Issue 17
Monday, 26 September 2016
Charles Darwin University
E-news
Light vehicle automotive students with the new dynamometer at Casuarina campus, from left: Tyrone Anderson and Kevin Bucher
Light vehicle automotive students with the new dynamometer at Casuarina campus, from left: Tyrone Anderson and Kevin Bucher

Device is dyno-mite for on-road vehicle testing

By Katie Weiss

A state-of-the-art “rolling road” device will help automotive students at Charles Darwin University understand the effects of various faults in on-road vehicles.

The dynamometer, or “dyno”, was built recently at the Casuarina campus vehicle shed to enhance students’ learning in automotive and auto-electrical courses without leaving the classroom.

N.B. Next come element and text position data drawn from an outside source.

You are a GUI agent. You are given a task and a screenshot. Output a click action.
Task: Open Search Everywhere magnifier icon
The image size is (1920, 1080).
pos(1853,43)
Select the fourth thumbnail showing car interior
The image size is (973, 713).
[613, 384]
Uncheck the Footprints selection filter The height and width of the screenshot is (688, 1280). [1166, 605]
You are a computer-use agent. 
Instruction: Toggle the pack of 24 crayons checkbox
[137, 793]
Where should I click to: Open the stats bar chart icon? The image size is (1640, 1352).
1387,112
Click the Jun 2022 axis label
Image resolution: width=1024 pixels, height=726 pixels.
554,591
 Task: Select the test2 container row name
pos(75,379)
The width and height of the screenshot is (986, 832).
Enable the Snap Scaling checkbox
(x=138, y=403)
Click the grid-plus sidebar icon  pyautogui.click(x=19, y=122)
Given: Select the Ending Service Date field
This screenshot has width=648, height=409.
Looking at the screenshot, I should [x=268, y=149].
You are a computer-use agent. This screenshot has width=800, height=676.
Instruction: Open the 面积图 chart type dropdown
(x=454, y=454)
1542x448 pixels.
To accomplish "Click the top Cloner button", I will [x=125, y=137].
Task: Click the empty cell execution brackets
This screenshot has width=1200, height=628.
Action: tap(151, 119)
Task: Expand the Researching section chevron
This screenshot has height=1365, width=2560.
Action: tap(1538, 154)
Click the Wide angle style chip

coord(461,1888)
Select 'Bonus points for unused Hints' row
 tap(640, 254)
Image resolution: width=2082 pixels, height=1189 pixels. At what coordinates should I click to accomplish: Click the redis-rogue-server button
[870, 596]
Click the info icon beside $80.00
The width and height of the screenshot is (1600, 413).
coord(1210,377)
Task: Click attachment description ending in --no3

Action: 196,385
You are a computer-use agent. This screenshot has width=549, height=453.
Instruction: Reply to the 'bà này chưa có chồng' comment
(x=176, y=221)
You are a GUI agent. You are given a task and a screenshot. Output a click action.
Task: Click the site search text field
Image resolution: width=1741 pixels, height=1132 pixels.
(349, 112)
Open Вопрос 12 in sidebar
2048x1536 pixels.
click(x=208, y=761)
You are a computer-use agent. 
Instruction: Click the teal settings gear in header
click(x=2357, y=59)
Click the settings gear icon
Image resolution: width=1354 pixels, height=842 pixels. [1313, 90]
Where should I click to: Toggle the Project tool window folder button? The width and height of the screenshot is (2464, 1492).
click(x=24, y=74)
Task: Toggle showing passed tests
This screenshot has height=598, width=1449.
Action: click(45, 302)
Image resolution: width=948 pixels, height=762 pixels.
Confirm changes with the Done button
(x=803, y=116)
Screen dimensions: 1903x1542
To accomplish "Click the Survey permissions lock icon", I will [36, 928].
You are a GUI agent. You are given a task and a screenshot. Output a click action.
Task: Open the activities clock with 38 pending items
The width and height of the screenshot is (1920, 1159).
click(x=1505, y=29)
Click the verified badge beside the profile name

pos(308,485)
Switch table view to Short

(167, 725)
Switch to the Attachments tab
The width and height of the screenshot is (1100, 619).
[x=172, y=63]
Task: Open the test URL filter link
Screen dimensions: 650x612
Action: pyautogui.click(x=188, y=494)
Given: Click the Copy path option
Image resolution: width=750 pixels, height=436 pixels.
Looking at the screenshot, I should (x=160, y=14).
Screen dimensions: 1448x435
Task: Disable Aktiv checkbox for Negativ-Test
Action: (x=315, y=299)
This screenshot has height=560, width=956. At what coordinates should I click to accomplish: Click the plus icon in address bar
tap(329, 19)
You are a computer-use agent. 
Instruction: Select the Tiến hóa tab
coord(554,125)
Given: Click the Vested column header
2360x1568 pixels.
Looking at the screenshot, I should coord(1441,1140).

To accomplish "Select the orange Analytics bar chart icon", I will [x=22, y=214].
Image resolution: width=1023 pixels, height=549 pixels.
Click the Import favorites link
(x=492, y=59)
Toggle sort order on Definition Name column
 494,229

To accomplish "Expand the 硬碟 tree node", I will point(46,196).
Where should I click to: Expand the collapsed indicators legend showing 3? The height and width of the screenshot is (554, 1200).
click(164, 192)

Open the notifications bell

Automotive and civil team leader Leith Darrach said the dyno would help students gain skills in fine-tuning a variety of engines for maximum economy and performance.

Mr Darrach said the dyno could measure the horsepower and torque of a vehicle and show students the performance of a vehicle on various simulated road conditions.

“We are very excited to have the Chassis Dynamometer on campus. It is one of the best on the market,” he said.

“The new machine brings us up with industry currency and is a safe way to demonstrate the effects of minor changes to fuel mapping, driveline vibrations and all-round road situations.”

Mr Darrach said the dyno was enclosed in a newly built raw classroom and testing facility for various vehicle sizes to ensure safety and control of noise generation.

He said the floor of the dyno would generate load to simulate road speed conditions, and could generate airflow in a state that was close to road speeds.